SÃO PAULO, 23 de março de 2010 - A reforma do sistema de saúde nos Estados Unidos será uma bênção para os laboratórios farmacêuticos, que se beneficiarão de milhões de clientes potenciais, mas seu impacto será menor para companhias de seguro.

A reforma aprovada no domingo e promulgada pelo presidente Barack Obama nesta terça-feira, permitirá ampliar a cobertura médica a 32 milhões de americanos que careciam de qualquer proteção.

Esta lei "deverá ser positiva para os laboratórios farmacêuticos, já que milhões de pessoas vão poder comprar medicamentos agora", destacou Kenneth Sperling, encarregado do seguro médico no gabinete do conselho em recursos humanos Hewitt Associates.

Em troca desta imensa fatia de mercado, os laboratórios "concederam descontos de 50% para as pessoas idosas no âmbito do programa federal Medicare (+ de 65 anos)", acrescentou Sperling.

O setor farmacêutico também aceitou pagar US$ 23 bilhões em novos impostos no prazo de 10 anos para contribuir para o financiamento da reforma.

Este excedente de impostos alcança US$ 20 bilhões no caso dos fabricantes de equipamentos médicos e US$ 67 bilhões para seguradoras de saúde.

As seguradoras também se beneficiarão da ampliação da cobertura médica para milhões de americanos.

"Significa mais gente pagando prêmios de seguro", explicou Sperling.

No entanto, serão proibidos agora de rejeitarem o seguro a pessoas com doenças preexistentes, o que supõe uma grande incógnita para eles e gastos potencialmente maiores.

Entre os milhões de pessoas que a partir de agora terão cobertura também há uma grande parte que goza de boa saúde e pagará prêmios sem gerar muita despesa médica, razão pela qual "isto compensa", acrescentou Sperling.
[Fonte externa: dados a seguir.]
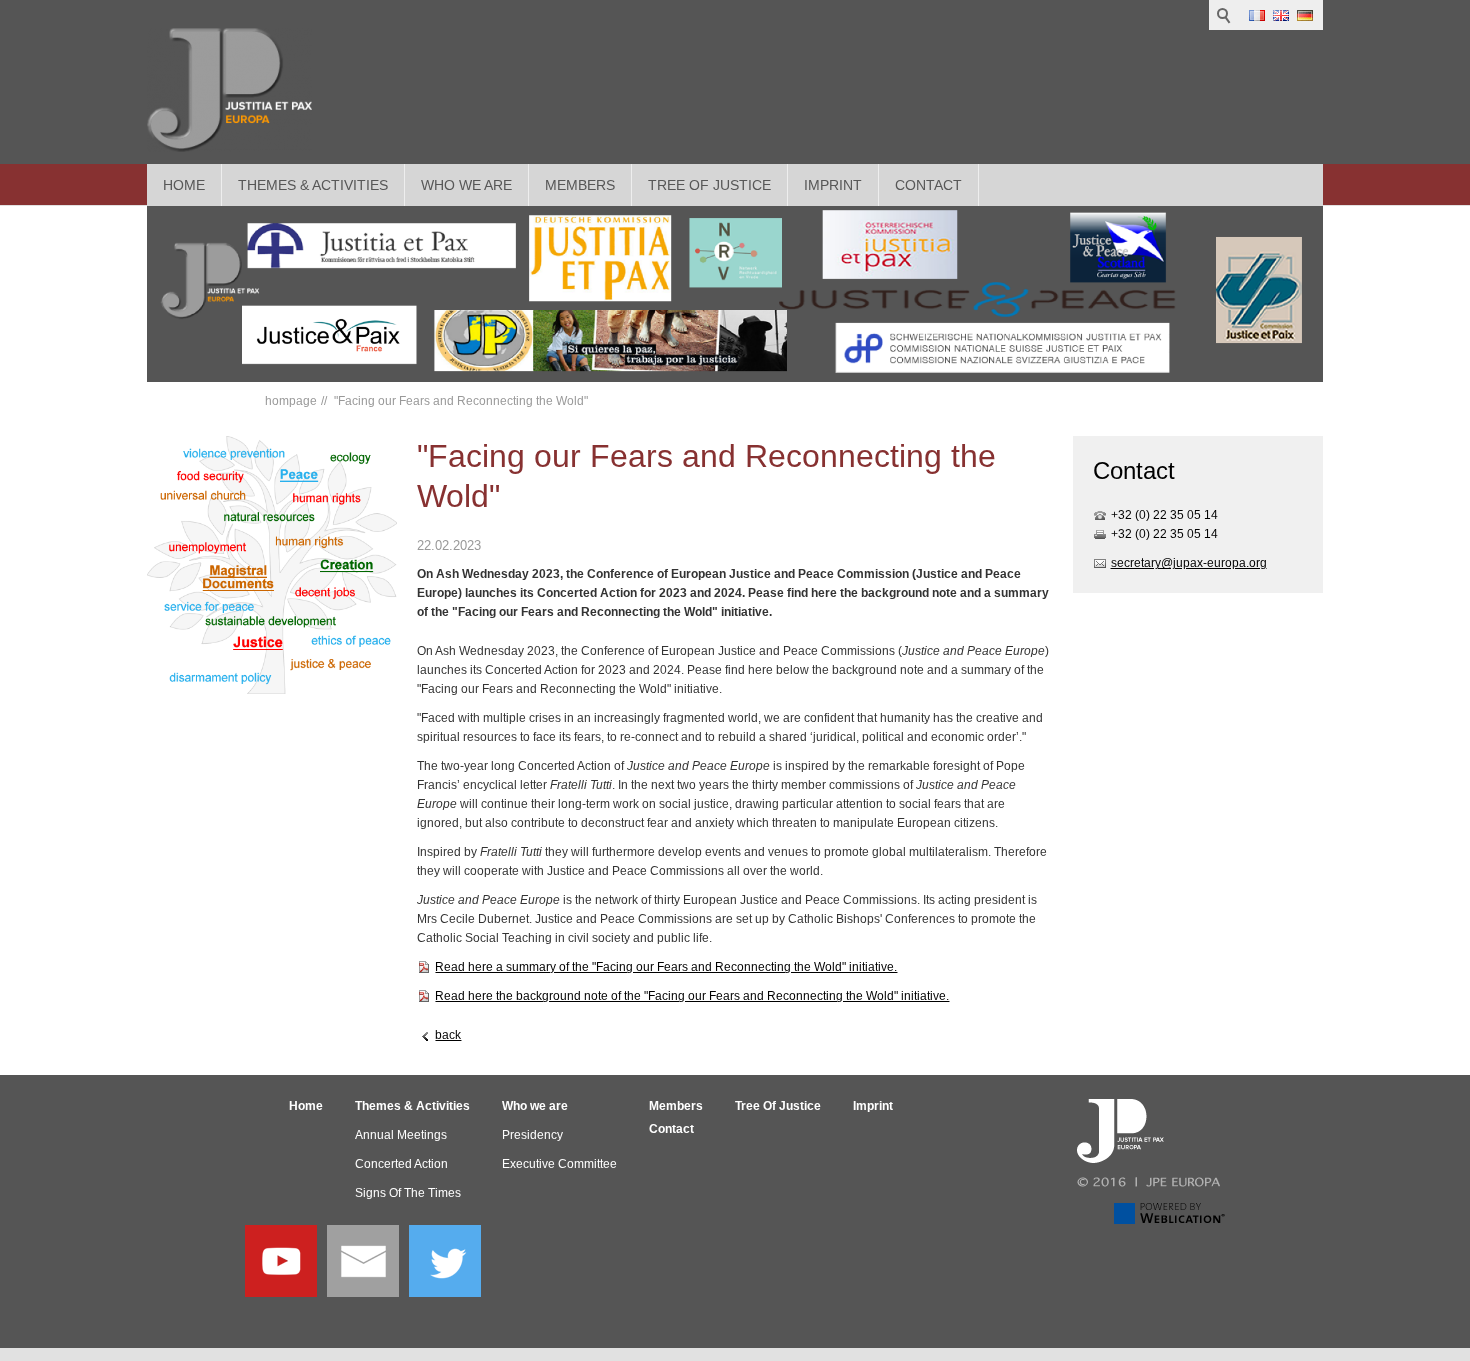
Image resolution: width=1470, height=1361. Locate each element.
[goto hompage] (229, 90)
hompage (291, 401)
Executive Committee (559, 1164)
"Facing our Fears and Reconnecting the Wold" (459, 401)
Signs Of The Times (408, 1193)
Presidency (532, 1135)
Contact (928, 185)
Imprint (833, 185)
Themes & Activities (313, 185)
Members (580, 185)
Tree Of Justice (709, 185)
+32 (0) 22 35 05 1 (1161, 515)
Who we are (466, 185)
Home (184, 185)
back (448, 1035)
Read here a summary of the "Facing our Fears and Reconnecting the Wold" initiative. (666, 967)
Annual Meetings (401, 1135)
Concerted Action (401, 1164)
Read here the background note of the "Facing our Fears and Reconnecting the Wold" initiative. (692, 996)
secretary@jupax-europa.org (1189, 563)
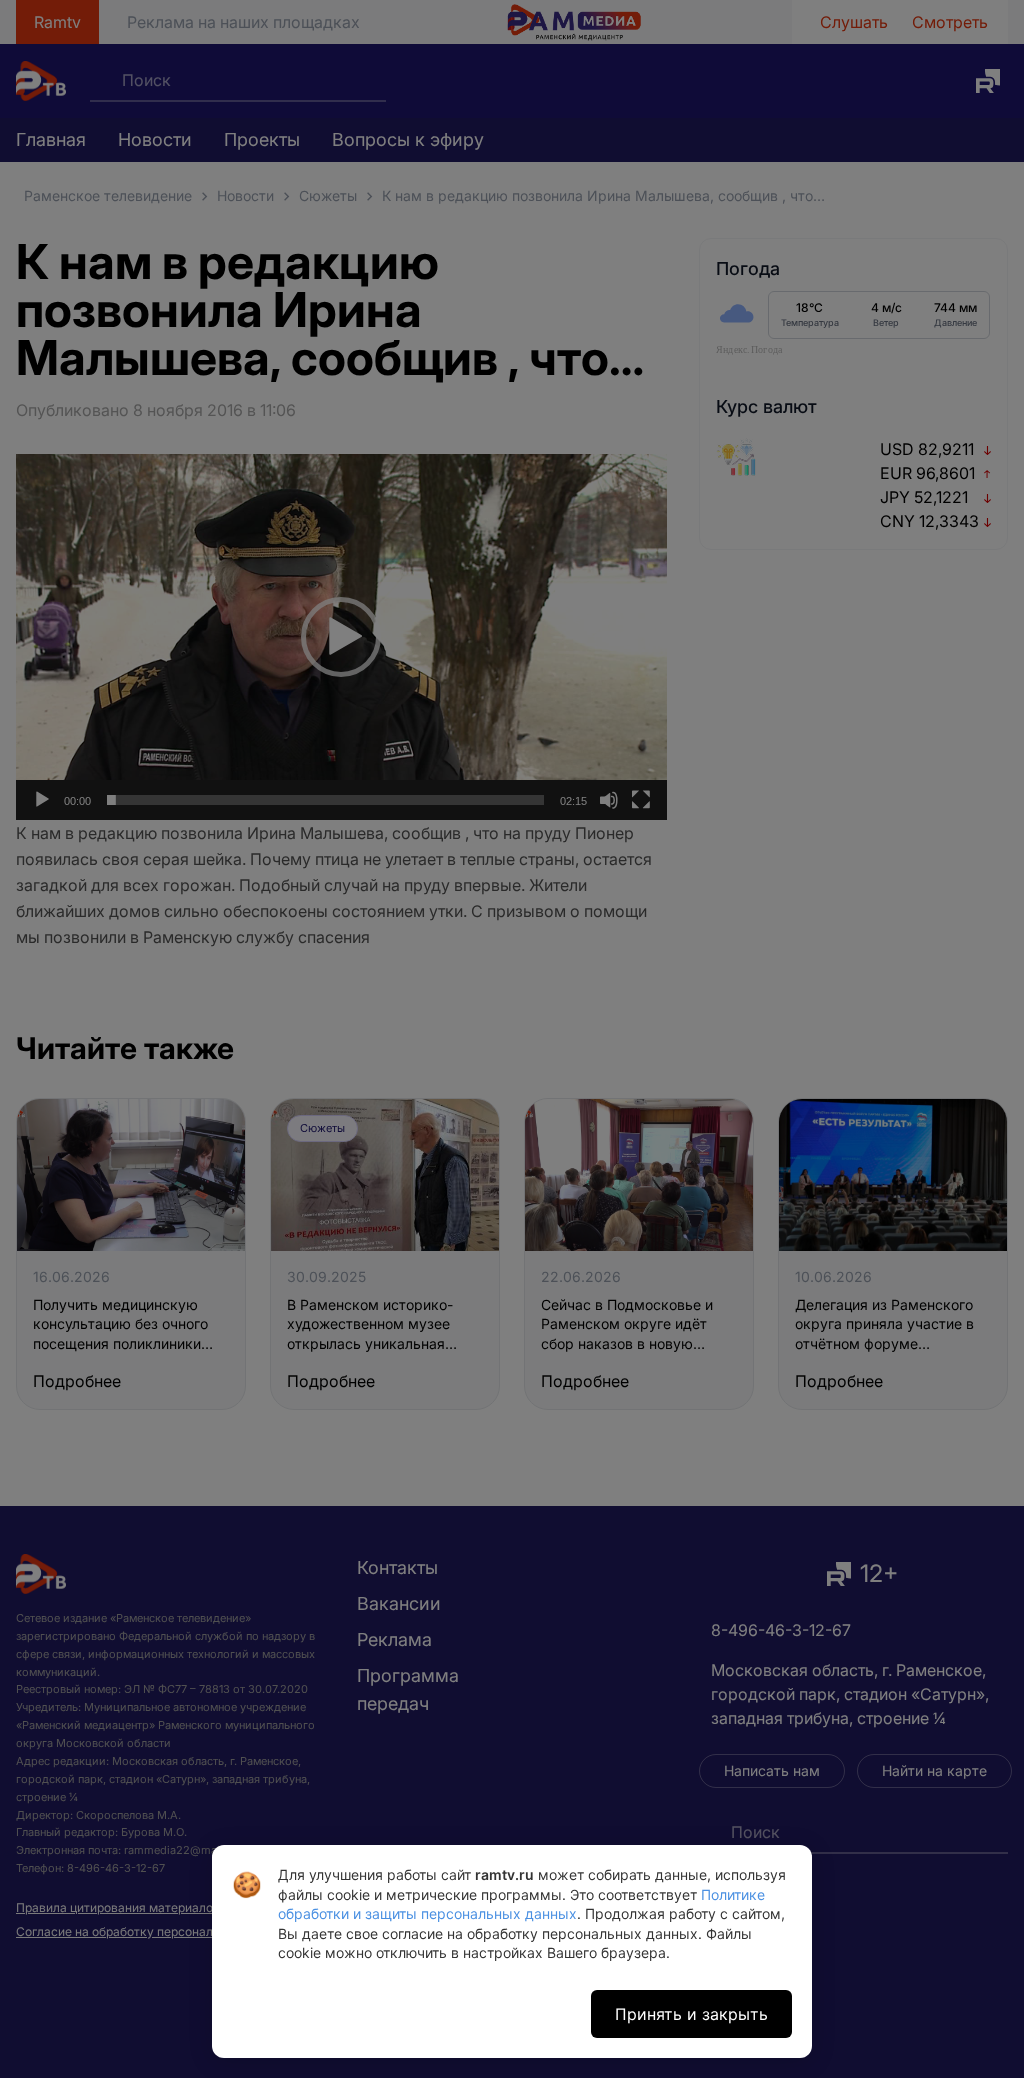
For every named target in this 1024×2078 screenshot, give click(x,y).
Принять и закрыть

Além disso, antecipando-se a eventuais despesas maiores devido à obrigação de segurar pessoas com doenças preexistentes, "muitas seguradoras de saúde aumentaram fortemente seus prêmios faz pouco tempo, com altas que às vezes alcançam 30%, 40%, 50%. A questão é saber se haverá medidas corretivas" decididas pelo governo, destacou Marc Pado, analista da Cantor Fitzgerald.